Why is my hay fever so bad?

THIS YEAR, people could be facing a double whammy as the peak pollen season collides with hot, humid weather and the easing of lockdown.

But why is lockdown, the weather and climate change all making us more snuffly than ever outdoors?

How long will the season last?

Hay fever affects about a quarter of the population and the first pollen to come around is tree pollen, typically from late March to mid-May.

Grass has two peaks, from mid-May until July, and weed pollen covers the end of June to September.

Hay fever is usually worse when it's warm, humid and windy. This is when the pollen count is at its highest.

However, dependent upon where you live in the UK, the hay fever season will start at different times.

There’s a later start and shorter season in the north of the UK, where generally there is less pollen. Urban areas have lower counts than the countryside, and places inland have higher counts than around the coast.

For grass pollen, the peak across England and Wale is usually in the first two weeks of June.

These peaks may be masked by how wet, dry, warm or cold it is, and the timing of the peaks very much depends on the weather during spring and early summer.

Is there more pollen in the air than before?

We’re currently at the peak of the pollen season, so it’s understandable that hay fever will be rearing it’s snotty, itchy head.

Above this, at the moment there’s also a reported pollen bomb exacerbating symptoms.

With rainy days dominating the last month, the effects of pollen weren’t as severe. Now the weather has warmed up, there’s no masking it.

Another theory says climate change could be making each season longer and stronger.

Warmer temperatures lead to more pollen production, so 2021 may be the most intense allergy season yet. 

A recent study found that pollen season increased by 20 days annually between 1990 and 2018, while pollen concentrations in North America increased 21 percent over the same time period.

The pollen in the air may also be increasingly potent and thus more allergenic, the study found.

Climate change “is the dominant driver of changes in pollen season length and a significant contributor to increasing pollen concentrations,” the study authors wrote.

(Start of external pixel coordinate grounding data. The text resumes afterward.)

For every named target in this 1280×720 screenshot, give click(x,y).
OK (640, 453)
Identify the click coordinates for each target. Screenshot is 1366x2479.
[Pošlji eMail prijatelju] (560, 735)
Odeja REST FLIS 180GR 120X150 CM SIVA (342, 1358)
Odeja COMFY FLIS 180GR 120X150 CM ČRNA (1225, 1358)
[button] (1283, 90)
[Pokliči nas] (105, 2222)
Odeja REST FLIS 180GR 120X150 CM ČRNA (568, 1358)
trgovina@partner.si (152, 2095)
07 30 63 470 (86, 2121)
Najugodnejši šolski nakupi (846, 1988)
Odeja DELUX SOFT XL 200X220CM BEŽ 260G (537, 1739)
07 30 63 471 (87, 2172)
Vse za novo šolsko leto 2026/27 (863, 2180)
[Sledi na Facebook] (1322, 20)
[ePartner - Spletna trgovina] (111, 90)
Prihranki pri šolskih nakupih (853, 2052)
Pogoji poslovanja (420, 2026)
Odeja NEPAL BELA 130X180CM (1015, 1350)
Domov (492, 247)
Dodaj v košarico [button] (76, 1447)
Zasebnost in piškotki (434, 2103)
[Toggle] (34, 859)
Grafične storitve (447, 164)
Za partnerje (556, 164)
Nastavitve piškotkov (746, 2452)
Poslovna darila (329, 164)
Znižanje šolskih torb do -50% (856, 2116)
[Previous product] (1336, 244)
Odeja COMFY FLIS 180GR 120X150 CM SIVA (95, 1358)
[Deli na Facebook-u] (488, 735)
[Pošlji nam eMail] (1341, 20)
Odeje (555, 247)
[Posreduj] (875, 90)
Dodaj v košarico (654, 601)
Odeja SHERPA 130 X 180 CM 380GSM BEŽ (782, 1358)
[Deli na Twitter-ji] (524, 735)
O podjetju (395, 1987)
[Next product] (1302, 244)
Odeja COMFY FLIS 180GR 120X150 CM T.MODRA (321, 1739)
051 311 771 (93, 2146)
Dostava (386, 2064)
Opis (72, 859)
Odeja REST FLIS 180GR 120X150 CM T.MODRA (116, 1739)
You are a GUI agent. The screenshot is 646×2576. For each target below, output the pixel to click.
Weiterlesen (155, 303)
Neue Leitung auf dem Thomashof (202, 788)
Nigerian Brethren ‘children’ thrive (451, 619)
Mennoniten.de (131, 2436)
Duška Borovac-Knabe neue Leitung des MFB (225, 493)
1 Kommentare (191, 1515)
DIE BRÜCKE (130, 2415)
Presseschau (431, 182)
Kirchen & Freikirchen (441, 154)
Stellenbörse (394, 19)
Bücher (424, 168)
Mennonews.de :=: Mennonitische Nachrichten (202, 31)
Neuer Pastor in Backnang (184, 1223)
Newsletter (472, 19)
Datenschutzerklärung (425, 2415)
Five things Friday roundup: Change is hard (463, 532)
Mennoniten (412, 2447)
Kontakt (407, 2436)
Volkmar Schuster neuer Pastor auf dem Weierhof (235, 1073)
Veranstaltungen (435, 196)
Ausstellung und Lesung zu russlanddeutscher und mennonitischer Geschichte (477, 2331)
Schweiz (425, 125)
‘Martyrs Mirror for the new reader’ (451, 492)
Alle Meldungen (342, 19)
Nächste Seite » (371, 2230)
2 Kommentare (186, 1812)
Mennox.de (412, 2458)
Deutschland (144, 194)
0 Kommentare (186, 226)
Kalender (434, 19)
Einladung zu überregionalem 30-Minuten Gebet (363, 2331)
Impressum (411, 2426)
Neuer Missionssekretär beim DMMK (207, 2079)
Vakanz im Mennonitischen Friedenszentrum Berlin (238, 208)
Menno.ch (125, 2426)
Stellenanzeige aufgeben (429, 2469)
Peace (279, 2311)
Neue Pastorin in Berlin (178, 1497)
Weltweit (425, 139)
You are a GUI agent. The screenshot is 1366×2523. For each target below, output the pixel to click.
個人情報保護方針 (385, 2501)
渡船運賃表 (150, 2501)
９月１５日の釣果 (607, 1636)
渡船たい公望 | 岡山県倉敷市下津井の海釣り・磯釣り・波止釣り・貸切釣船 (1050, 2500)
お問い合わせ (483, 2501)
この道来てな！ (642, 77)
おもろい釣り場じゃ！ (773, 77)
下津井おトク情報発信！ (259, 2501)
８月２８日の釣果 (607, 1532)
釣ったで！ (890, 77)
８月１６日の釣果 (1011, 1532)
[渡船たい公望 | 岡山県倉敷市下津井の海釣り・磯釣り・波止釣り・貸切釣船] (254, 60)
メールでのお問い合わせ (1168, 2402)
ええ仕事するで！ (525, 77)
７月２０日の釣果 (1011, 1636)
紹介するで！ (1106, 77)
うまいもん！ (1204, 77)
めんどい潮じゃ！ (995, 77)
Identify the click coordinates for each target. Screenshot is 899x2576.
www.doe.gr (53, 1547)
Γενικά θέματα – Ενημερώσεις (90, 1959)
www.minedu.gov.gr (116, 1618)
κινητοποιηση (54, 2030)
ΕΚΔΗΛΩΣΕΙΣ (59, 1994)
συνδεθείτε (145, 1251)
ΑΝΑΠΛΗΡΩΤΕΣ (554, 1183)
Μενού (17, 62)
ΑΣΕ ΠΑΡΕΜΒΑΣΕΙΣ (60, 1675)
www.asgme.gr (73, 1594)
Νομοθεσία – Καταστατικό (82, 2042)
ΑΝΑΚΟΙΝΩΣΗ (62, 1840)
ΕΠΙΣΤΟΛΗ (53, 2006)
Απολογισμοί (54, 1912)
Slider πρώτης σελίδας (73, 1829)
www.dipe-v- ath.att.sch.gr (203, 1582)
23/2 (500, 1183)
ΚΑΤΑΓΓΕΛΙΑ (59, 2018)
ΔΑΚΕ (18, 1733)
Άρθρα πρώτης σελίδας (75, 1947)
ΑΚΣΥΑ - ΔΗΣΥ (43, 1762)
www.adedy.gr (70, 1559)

“Our results indicate that human-caused climate change has already worsened North American pollen seasons, and climate-driven pollen trends are likely to further exacerbate respiratory health impacts in coming decades.”

Has lockdown affected hay fever?

A combination of wet weather followed by intensely hot weather as well as staying doors and taking extra precautions to keep hands washed may very likely mean we're feeling hay fever more than ever now.

Staying indoors more than normal for the time of year due to lockdown restrictions and coronavirus precautions from March to April meant we didn't notice those first few grass spores coming up in from March.

Now that we're out and about socialising outdoors and enjoying the sunshine, it will very likely feel like many people's first exposure to pollen this year, at the time when it's at its peak.

What are hay fever remedies?

Antihistamines

Over-the-counter allergy medication is the first port of call for anyone who suffers with hay fever.

Branded options include Clarityn, Piriton, and Benadryl, or you can opt for unbranded loratadine or cetirizine hydrochloride which work just the same.

Barrier balms

If you know the pollen count is high, a barrier balm like Haymax can be rubbed under your nose to reduce pollen entering your body.

You can also apply barrier balms around the eye sockets if that’s where you seem to be affected.

Eye drops

Red eyes isn’t ideal, and high street pharmacies sell a number of drops which can relieve dryness, itching, and other associated side effects of hay fever.

Although they won’t rid you of it completely, they should reduce discomfort.

Nasal sprays

Brands like Beconase sell sprays you can use up your nose to reduce symptoms of hay fever.

They act like a barrier balm (just in a sprayable format) and stop pollen getting in, so hopefully no more sinus pain and runny noses.